Vita in Russia
Svetlana Pantyukhina, manager of Vita CIS in Russia, tells us that there are about five million colonies of bees in modern Russia. Professional beekeeping is common with some of the biggest operations managing between 1000 and 5000 colonies. But everyone has been hit hard by the Rouble exchange rate crisis and times are difficult.
Varroa, Nosema and viruses are the chief disease concerns and have been exacerbated over the past decade by honeybee imports from neighbouring countries. Government support for beekeeping has decreased and honey prices have dropped, so current economics mean that beekeepers struggle to maintain healthy colonies. One fear is that some beekeepers may be resorting to home-developed and unregulated treatments because of the high import costs.
However some beekeepers – mainly large beefarmers – are showing a growing interest in organic beekeeping. These beekeepers are therefore very interested in Apiguard as an organic Varroa control treatment and Vita Feed Gold for the health benefits it can bring and other Vita products.

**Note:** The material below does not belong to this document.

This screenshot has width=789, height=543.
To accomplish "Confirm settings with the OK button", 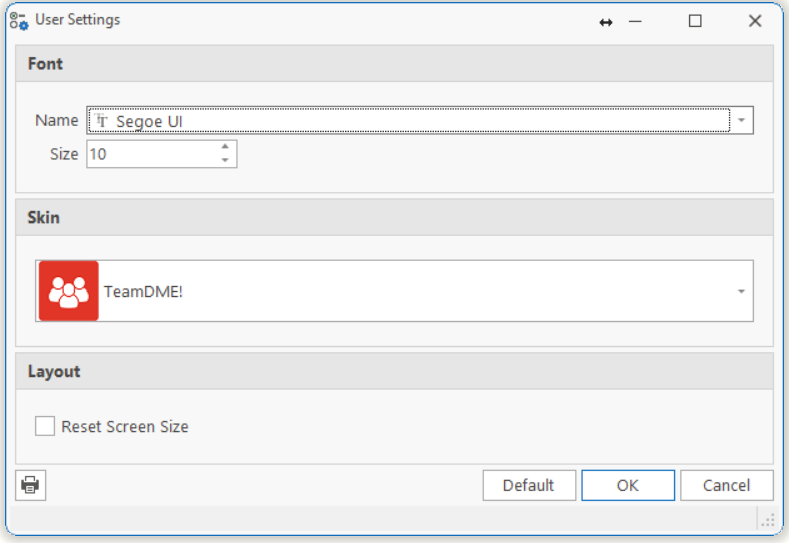I will tap(627, 485).
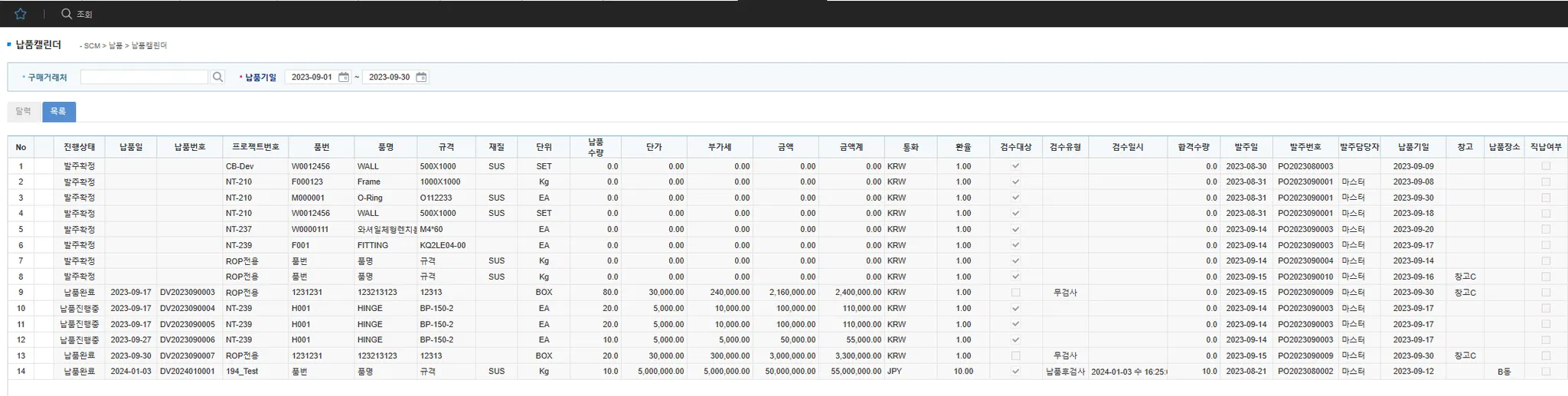Image resolution: width=1568 pixels, height=396 pixels.
Task: Open 구매거래처 lookup with the magnifier icon
Action: [218, 77]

One of the prime beekeeping areas in Russia is near the Black Sea, where the warmer climate and mountain herbs and crops produce fine honey. However Varroa resistant to first generation treatments have appeared and beekeepers are facing extra challenges in controlling the mite.
Elsewhere of course, the Russian winter means that honeybees have to be tough to survive. In many areas, they must be insulated and even brought under cover to survive the fierce winter from November to March.